WORK REQUIRED
Swap "General Information" for "Billing Details" in the lines from the line with "Where should I" to the line with "point(94,96)", and give only those lines again, otherwise unchanged and without the pictures.

GIVEN DATA
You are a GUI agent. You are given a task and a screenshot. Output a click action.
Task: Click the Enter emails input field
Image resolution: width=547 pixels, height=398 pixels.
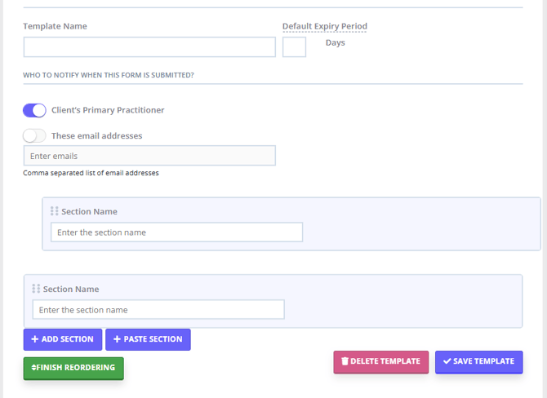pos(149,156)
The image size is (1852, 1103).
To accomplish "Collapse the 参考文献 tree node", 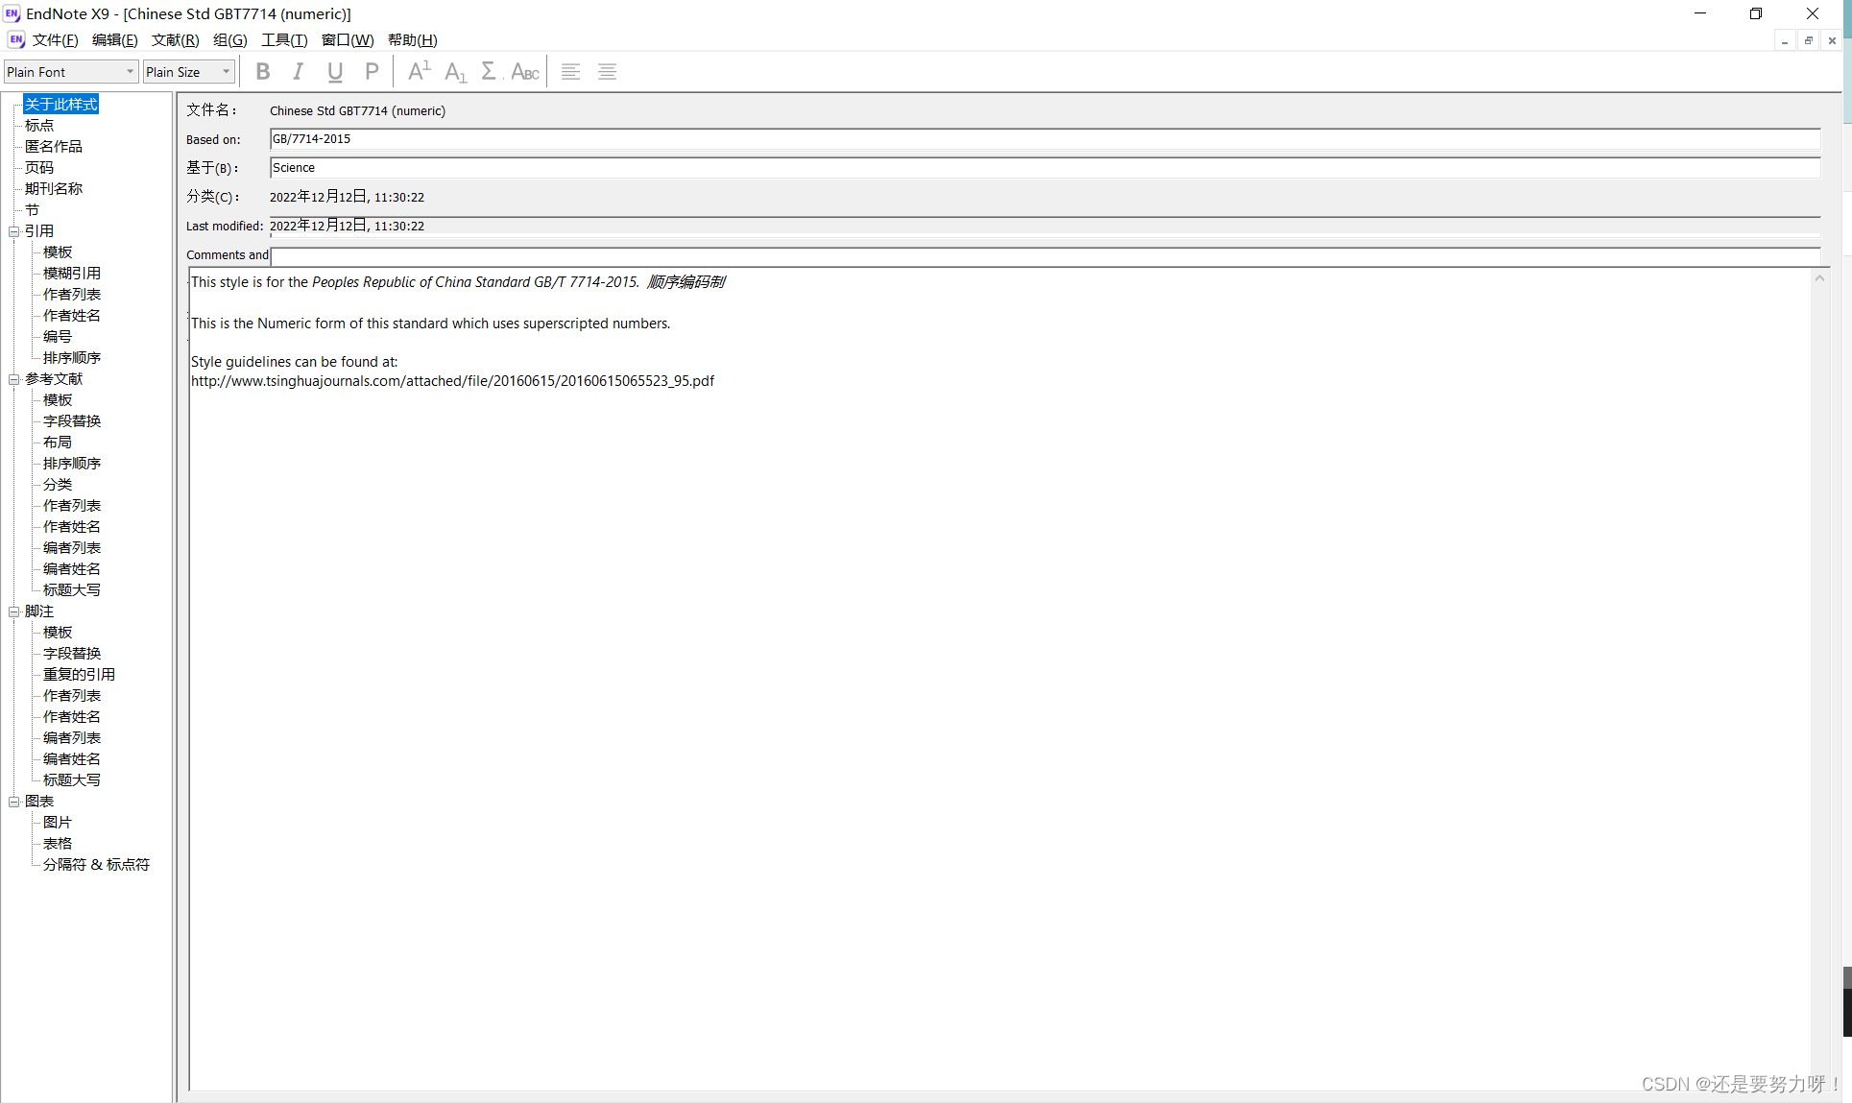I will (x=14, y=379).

...

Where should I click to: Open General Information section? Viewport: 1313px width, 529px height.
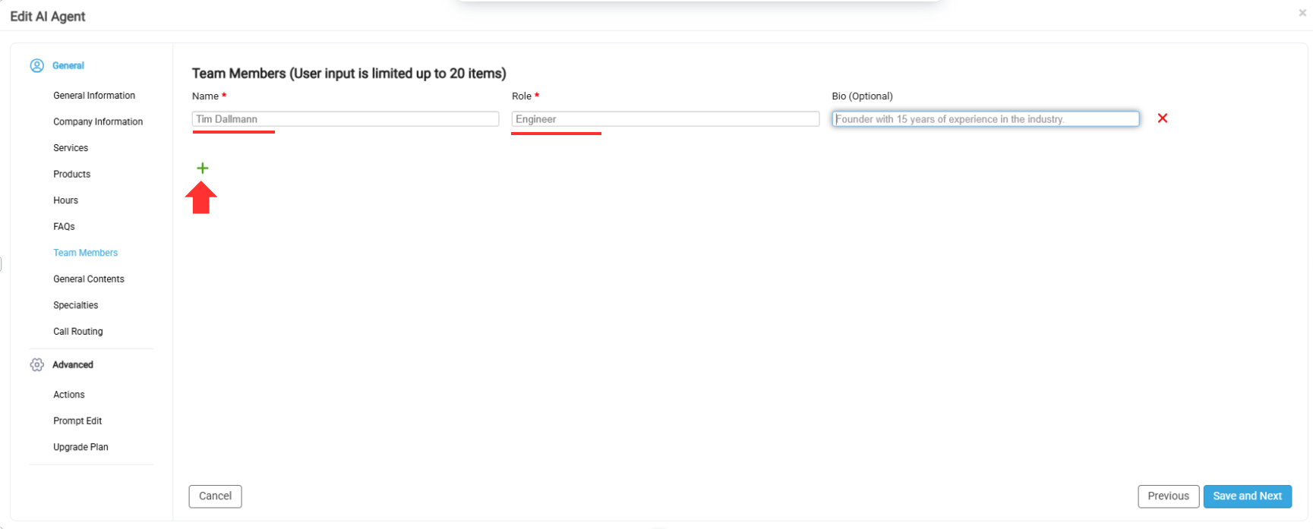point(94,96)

THE REPLY
Where should I click to: Open Billing Details section? Viewport: 1313px width, 529px height.
point(94,96)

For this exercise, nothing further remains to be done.